My grandmother in the UK still heated with coal until the late 1980s when my aunts ganged up on her and installed gas central heating in her house.  From the first visits I can remember (going back to the late 60s), grandma Cann heated the house with coal fireplaces. The one in her living room had a water back of some kind for heating water, so if you wanted a hot bath or water for dishes, you had to light a fire.  The slightest whiff of tar will send me back to her old house in the midlands.

Here in the land of the maple leaf, we almost exclusively had oil heat, except for one rural home that had a wood-fired furnace.
 
We never had coal heat, but everyone in the family had wood stoves used as supplemental heat.
I assume my home, built in 1946 had a coal furnace originally as there is a coal chute in the wall of the porch, I still use that chute, but my coal cellar is now filled with wood.

Being in a rural area outdoor furnaces are fairly popular here, they are either wood or coal fired. I know some people with them who burn coal exclusively.
 
Thanks guys!

Please keep all these great stories coming!

Have never used nor been near anything that burned coal (or wood for that matter). Outside of BBQs with charcoal briquettes know nothing about burning any such things for heat.

Didn't know coal gave off a whiff when burning. Did know from my hobby interest in steam locomotives (that burned coal) that black smoke was a sign of waste. Well at least when it came to coal fired locomotives, but suppose that translates across the board, no?
 
Wood waste is now turned into pellets for both heating and BBQ grills. Coal is still stinky, dirty and wood will creosote a chimney and start a chimney fire in no time. I am going to stay in this century with just oil and gas, much safer. I used that pot belly stove with coal in the back chimney of my last house and it would heat just fine but used a 50 lb. bag of coal every other day. I had wood here for a while and after the ice storm of 1998, when we lost power nearly 2 weeks, I had a chimney fire, even though I had cleaned the chimney less than 2 months before. Not messing with either any more. Sold the woodstove, put a nice gas unit in that heats as good as that did and works with no power.
 
My nana's old house in Hamilton had a coal "octopus" furnace down in the cellar. I remember as a kid being scared to go down there. It was a gravity furnace with no blowers etc. I'd go if Lou, her husband went down to shovel coal but that was all. She had a new gas furnace installed probably when I was around 7 so about 1963 maybe before.

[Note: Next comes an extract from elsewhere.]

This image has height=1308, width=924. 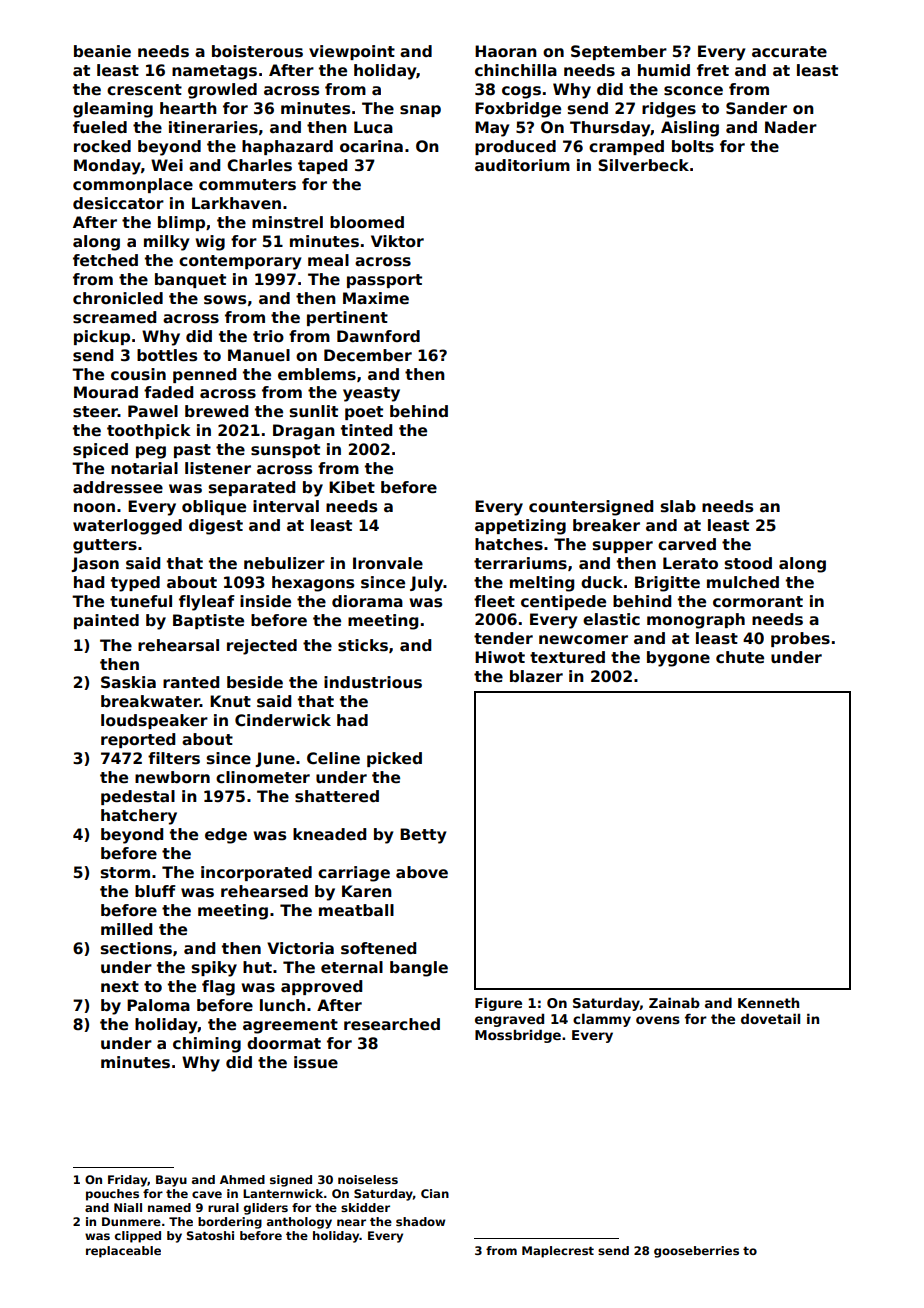 I want to click on probes, so click(x=800, y=639).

My great aunt in Manchester UK, also had like Paul described a coal fireplace, but in her kitchen with a water tank behind the wall for hot water,, There were fireplaces in every room but the rest had been converted to gas.. Not sure what the reason was the kitchen was left with a coal fire. She also had the coin operated electricity meter. I read somewhere those were for people who may not be able to pay (ie poor) but she wasn't "poor" and could certainly afford to pay a monthly bill.
 
No experience personally, but Chicago used to be all heated with coal like any other city at the time. Instead of progressing to oil, they progressed straight to NG starting in the 1930s AFAIK. I honestly don’t fully understand why one would go to oil when NG was already available, like was done in most of the suburbs in the early 50s, those homes all had oil heat but there was NG supply for cooking/heating water. Those suburban dwellers all converted their heating to NG by the late 50s early 60s. In the suburbs some homes were built with gravity hot air coal furnaces as late as 1945 which I think had to have been ridiculously out of date by then.

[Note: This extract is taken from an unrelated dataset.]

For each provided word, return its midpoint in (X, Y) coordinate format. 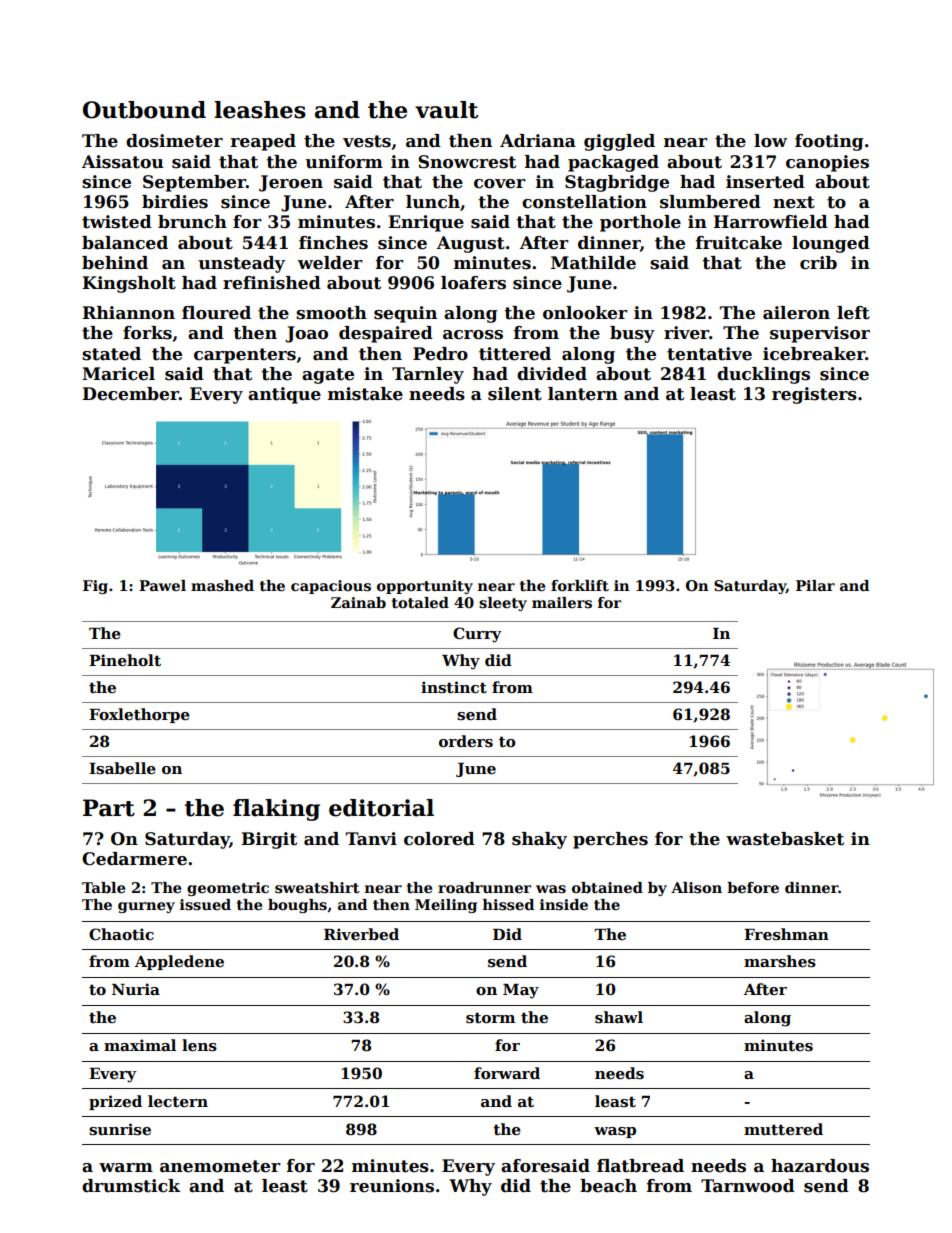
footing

I personally find the history and artifacts highly fascinating, but the idea of having to stoke a furnace or boiler at all hours and deal with the mess is not something I ever want to go back to as long as cleaner options are available.
 
We have bought a wood burning slow combustion stove for our house a few years ago, here everybody is changing back to wood as LP gas and electricity is very expensive. Thing is even if electricity were cheaper I would still use a wood stove, love the heat it generates at a fraction of the price and very romantic to watch the fire burning.